#### Given text
====

Turning now to FIGS. 11-13 an embodiment shown as vehicle 110′ is substantially similar to vehicles 10 and 110, but for the following variations. As shown, vehicle 110′ may include an automatic (e.g., reverse-acting) brake 130, configured to automatically engage when the user is not on the seat 22. This automatic brake 130 feature may take any number of forms, such as an electronic (e.g., ultrasonic) proximity sensor to detect the presence of the user, to actuate an electrically operated brake. Alternatively, automatic brake 130 may be a relatively simple mechanical device, as shown, including a flange 132 on head tube 114, disposed to engage and spread a pair of upper caliper arm portions 134 against the bias of a spring 136 to disengage the wheel when a user is seated on the vehicle. In operation, when a user applies weight to the seat 22, such as shown at 140 in FIG. 11, head tube 114 moves downward relative to stem 112 and fork 116 as shown at 142 of FIGS. 11 and 13. When so moved, the flange 132 engages and spreads the upper arm portions 134 of (fork-mounted) brake caliper 108′, against the bias of spring 136 to disengage the wheel as shown in FIG. 13. When the user dismounts from seat 22, the bias of spring 136 contracts the arm portions 134 (raising the head tube 114 relative to fork 116 and stem 112, e.g., into the position shown in phantom in FIG. 9) so that caliper 108′ engages the wheel. In this manner, the reverse acting bicycle brake 130 is normally on, and locks the front wheel while vehicle 110′ is unmanned or not bring operated. This implementation may be particularly useful to disabled or elderly users, to reduce the chance of accidental movement of the vehicle 110′ when mounting or dismounting, and/or of free-rolling away from the user.

It should be further understood that any of the features described with respect to one of the embodiments described herein may be similarly applied to any of the other embodiments described herein without departing from the scope of the present invention.

In the preceding specification, the invention has been described with reference to specific exemplary embodiments for the purposes of illustration and description. It is not intended to be exhaustive or to limit the invention to the precise form disclosed. Many modifications and variations are possible in light of this disclosure. It is intended that the scope of the invention be limited not by this detailed description, but rather by the claims appended hereto.

Claims

1. An orthopedic mobility device comprising:

a front frame element having at least one front wheel rotatably mounted thereto;

said front wheel communicably coupled by an elongated member to a steering element;

said front frame element including a head tube connected to a rear frame element by a seat supporting element; said rear frame element having at least two wheels rotatably mounted thereto;

said seat supporting element supporting a seat that maintains an adult in a near standing position; and

the front and rear wheels being positioned so as to create a limited footprint allowing maneuverability of said device indoors;

said limited footprint being defined by an aspect ratio of a seat height to a greatest distance between geometric centers of any two of the wheels, said aspect ratio being at least 1.1:1; and

the steering element including a limited turning radius device having stops configured to limit the turning radius of the orthopedic mobility device to predetermined positions on either side of a center position, while also including a bias element configured to bias the steering element towards the center position.

====

#### List of tasks
**1.** Duplicate every one of the collected data entries below, word for word.
**2.** Go on with the patent text about the mobility device, picking up right after its final sentence.

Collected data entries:

====

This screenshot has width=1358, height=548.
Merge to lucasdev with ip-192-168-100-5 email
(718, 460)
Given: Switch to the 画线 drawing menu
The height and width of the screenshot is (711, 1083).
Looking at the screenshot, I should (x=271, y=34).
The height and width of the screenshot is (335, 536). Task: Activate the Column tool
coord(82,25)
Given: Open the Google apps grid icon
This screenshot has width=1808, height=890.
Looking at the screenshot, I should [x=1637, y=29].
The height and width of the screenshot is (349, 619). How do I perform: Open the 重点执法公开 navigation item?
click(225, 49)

====

#### Task-by-task answers
**1.**
This screenshot has width=1358, height=548.
Merge to lucasdev with ip-192-168-100-5 email
(718, 460)
Given: Switch to the 画线 drawing menu
The height and width of the screenshot is (711, 1083).
Looking at the screenshot, I should (x=271, y=34).
The height and width of the screenshot is (335, 536). Task: Activate the Column tool
coord(82,25)
Given: Open the Google apps grid icon
This screenshot has width=1808, height=890.
Looking at the screenshot, I should [x=1637, y=29].
The height and width of the screenshot is (349, 619). How do I perform: Open the 重点执法公开 navigation item?
click(225, 49)

**2.**
2. The orthopedic mobility device of claim 1, wherein the steering element includes a handlebar stem configured to rotate within the head tube, and the limited turning radius device includes an abutment disposed on the handlebar stem, the abutment configured for receipt within a notch portion of the head tube with edges of the notch portion forming the stops.

3. The orthopedic mobility device of claim 1, wherein the stops are disposed within a range of 10 to 60 degrees on either side of the center position.

4. The orthopedic mobility device of claim 1, wherein the bias element comprises at least one spring disposed between the abutment and one of the stops.

5. The orthopedic mobility device of claim 4, wherein the bias element comprises a spring disposed between the abutment and each of the stops.

6. The orthopedic mobility device of claim 1, further comprising an automatic brake configured to automatically engage when the user is not on the seat, and to automatically disengage when the user is on the seat.

7. The orthopedic mobility device of claim 6, wherein the automatic brake comprises a flange on the head tube, the flange disposed to move axially with the head tube relative to the stem, so that the flange is configured to engage and spread a pair of upper caliper arm portions against the bias of a spring to alternately disengage a wheel when a user is seated on the vehicle, and engage the wheel when the user dismounts from the seat.

8. The orthopedic mobility device of claim 1, further comprising:

said seat supporting element including a left seat support and a right seat support, the left and right seat supports extending in a splayed orientation from the head tube towards the rear frame element and terminating, respectively, at left and right hinges;

a cross-bar extending between the left and right seat supports at a location between the head tube and the left and right hinges; and

the rear frame element including a left wheel support hingedly coupled to the left hinge, and a right wheel support hingedly coupled to the right hinge, wherein said at least left and right rear wheels are configured to rotate relative to the front frame element and fold into a final position closer to the front frame element than in an unfolded position.

9. The orthopedic mobility device of claim 1, wherein said aspect ratio is within a range of at least 1.25:1 and up to 2:1.

10. The orthopedic mobility device of claim 1 wherein the device is a tricycle comprising one steering wheel and two non-steering wheels.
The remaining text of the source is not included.